Wu Jun carefully cleaned the corpse’s surface, took detailed notes, then wheeled over a portable X-ray machine and took X-rays of the lower half.

“Looks like a relatively young male,” Wu Jun inserted the X-ray film into the lightbox, pointed to the pelvis, sighed, and casually asked Jiang Yuan, “If you were given only this pelvic X-ray, how would you determine gender?”

“The male pelvis is narrower and taller; the female pelvis is wider and shorter. The male pelvic inlet is heart-shaped, while the female’s is circular or oval. Also, the pubic arch angle is smaller in males—around 70 degrees—while in females it’s 90 to 100 degrees…” Jiang Yuan spoke quickly and with certainty.

The pelvis is the easiest structure to determine gender from, with many clear indicators—easier and more accurate than using the skull, technically called cranial analysis. Of course, this is true for forensic examiners.

Wu Jun was quite satisfied with Jiang Yuan’s answer and continued, “Next, let’s determine age using bone age.
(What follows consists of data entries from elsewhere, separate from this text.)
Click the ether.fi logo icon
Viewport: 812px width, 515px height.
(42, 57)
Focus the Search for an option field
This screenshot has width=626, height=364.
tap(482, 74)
Do you know how to do that?”

“We only have the lower half, so we’ll use the pelvic bones, supplemented by long bones.” Jiang Yuan had LV3 Forensic Anthropology, but to determine age from a corpse, he needed either X-rays or to strip all flesh off the bones for direct observation.

Currently, the former method was less destructive and more practical.

The only complication was that the corpse was missing its upper half, while the best bones for age estimation were the carpal and metacarpal bones, followed by the clavicle and sternum, then the pelvis, and finally the long bones of the limbs.

The current unidentified corpse had only the pelvis and lower limbs, so they could only estimate age by applying formulas based on medullary cavity differences.

“23 to 25?” Jiang Yuan pressed his calculator and gave the result immediately.

“Hmm…” Wu Jun paused, silent, then quietly did his own calculations.

After a long while, Wu Jun looked up but didn’t state his result—he said instead, “Now calculate the height.”

Jiang Yuan pressed his calculator: “The total length of the femoral trochanter is 43, multiplied by the coefficient 2.36 gives 1015, plus 680 equals exactly 169 centimeters—about 1.7 meters.”

Estimating height from long bones is accurate and straightforward.

At this point, combined with the weight of the half-corpse, the main deductions were complete: male, 23 to 25 years old, 170 cm tall, 130 catties…

But none of this was enough to answer the ultimate question: Who is he (she)?

Still, it was enough to make Wu Jun look at Jiang Yuan with new respect.

“Young people learn fast,” Wu Jun sighed deeply.

Jiang Yuan smiled modestly: “I’ve just borrowed… various resources.”

“Ah, when I was young and wanted to learn, I couldn’t even find a book—I could only follow my master around, dissecting corpses. Back then, we called it learning through practice…” As Wu Jun spoke, he handed the scalpel to Jiang Yuan: “You do the dissection.”

His initial hesitation had clearly vanished.